What to produce:
Go through the entries below and print, exactly, the lines starting at the one with "For every named target in this 124×2576" and ending at the one with "Team Development Sessions (39, 135)", keeping both ends and no others.

Supplied information:
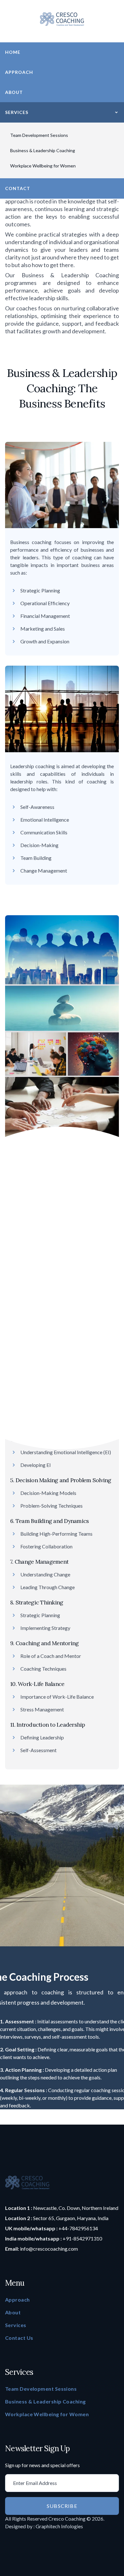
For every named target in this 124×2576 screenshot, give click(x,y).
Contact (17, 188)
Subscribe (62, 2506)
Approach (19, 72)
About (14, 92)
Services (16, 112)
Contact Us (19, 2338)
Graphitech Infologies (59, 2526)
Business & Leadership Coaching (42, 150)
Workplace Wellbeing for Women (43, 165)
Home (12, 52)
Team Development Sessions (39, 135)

--

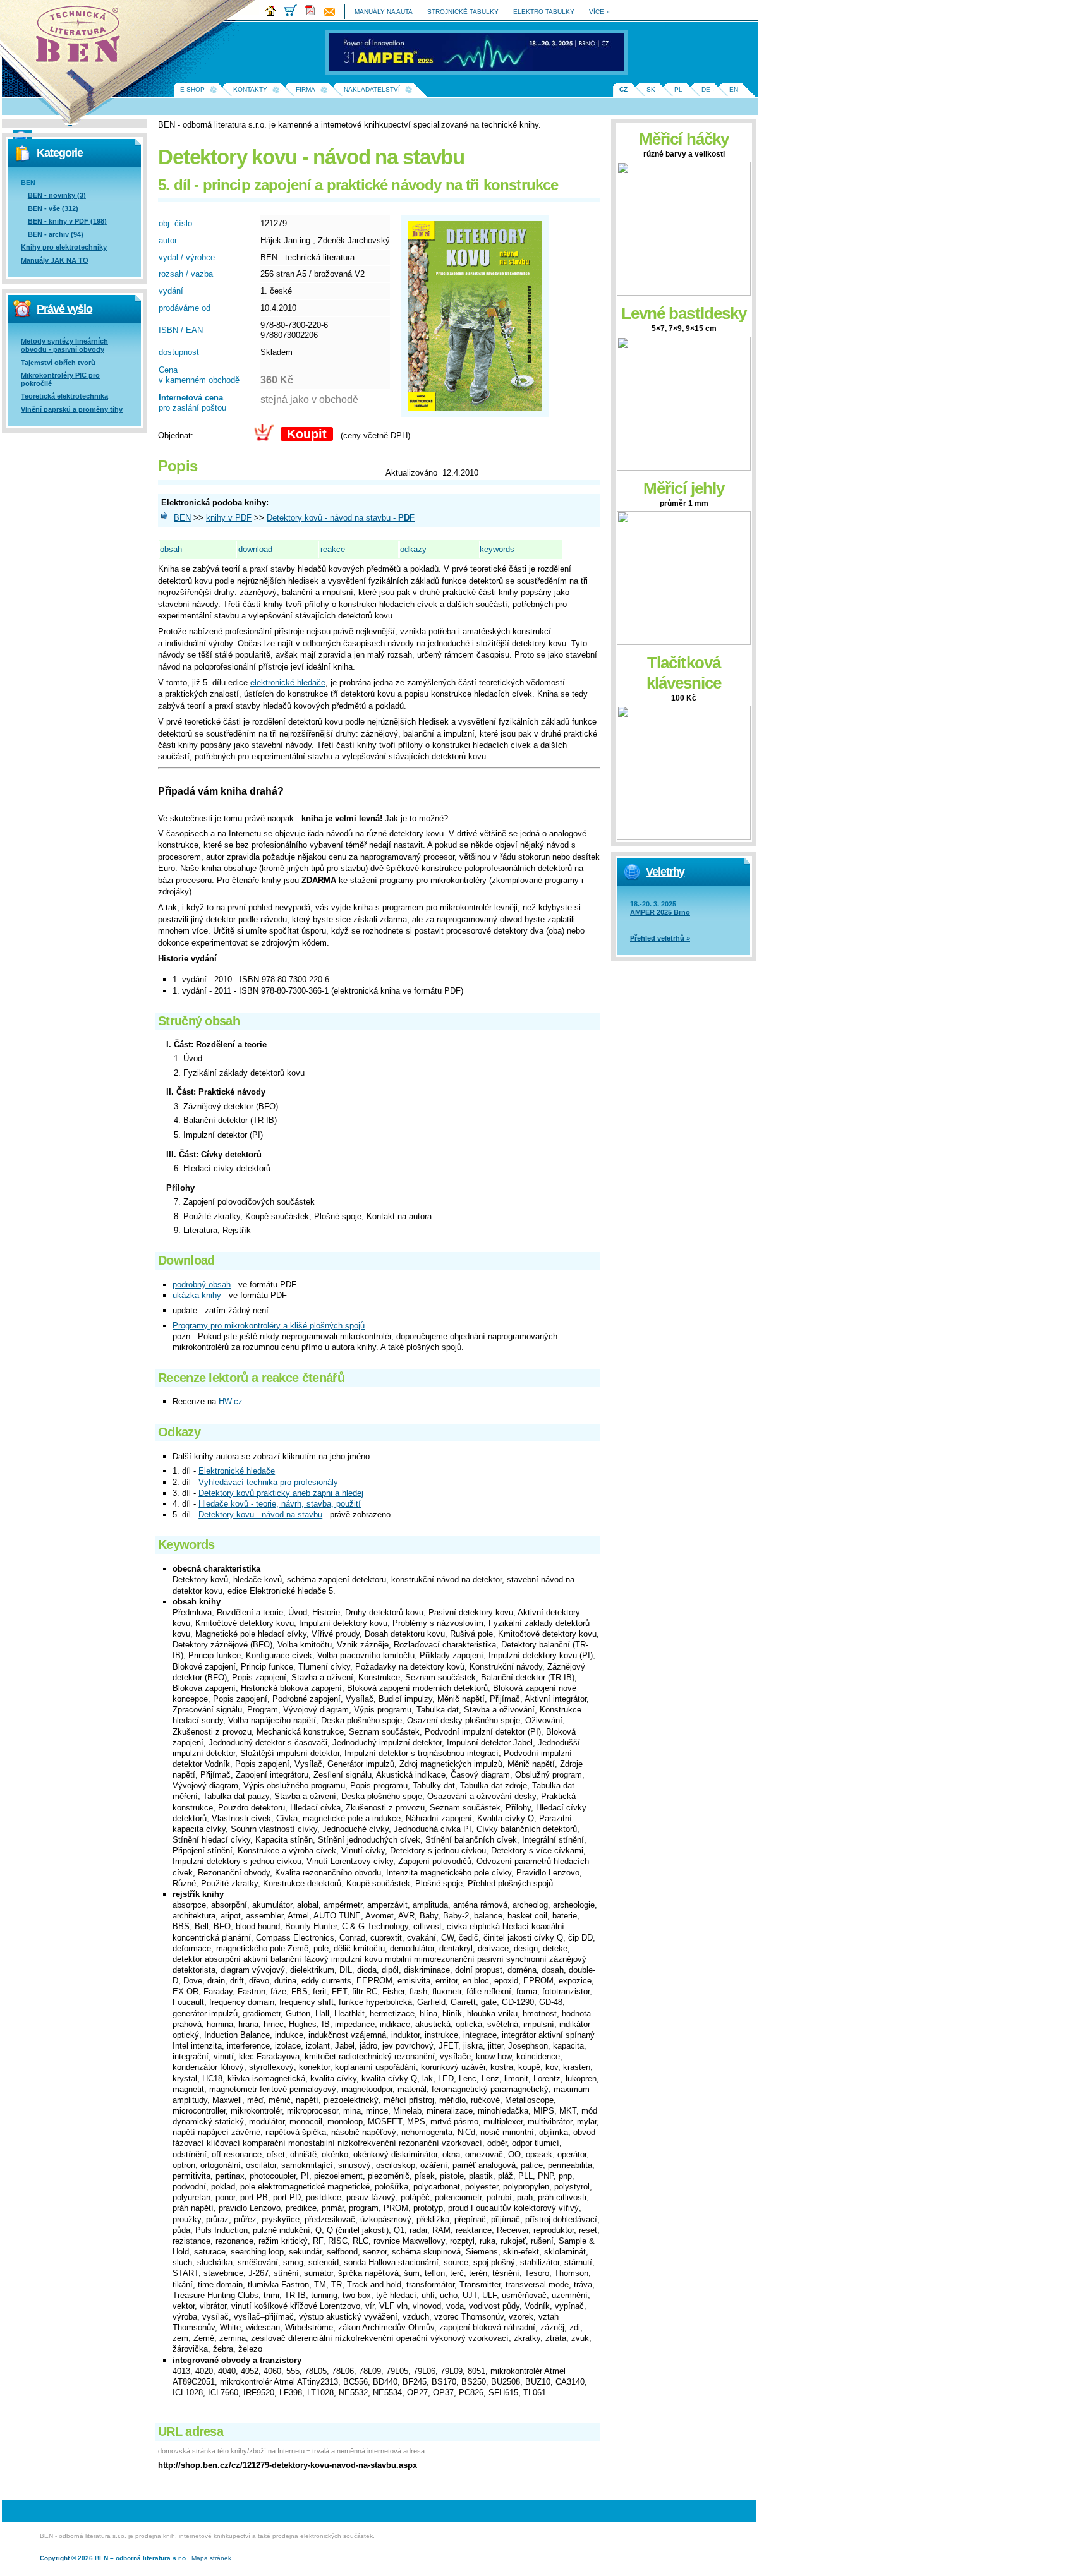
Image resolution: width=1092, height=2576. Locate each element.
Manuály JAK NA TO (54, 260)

* * *

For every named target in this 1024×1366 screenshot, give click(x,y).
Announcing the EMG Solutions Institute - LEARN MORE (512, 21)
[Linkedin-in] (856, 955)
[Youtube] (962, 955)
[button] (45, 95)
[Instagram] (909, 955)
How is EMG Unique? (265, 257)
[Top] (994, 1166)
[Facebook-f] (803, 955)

Completed exercise:
For every named target in this 124×2576 screenshot, give click(x,y).
Contact (17, 188)
Subscribe (62, 2506)
Approach (19, 72)
About (14, 92)
Services (16, 112)
Contact Us (19, 2338)
Graphitech Infologies (59, 2526)
Business & Leadership Coaching (42, 150)
Workplace Wellbeing for Women (43, 165)
Home (12, 52)
Team Development Sessions (39, 135)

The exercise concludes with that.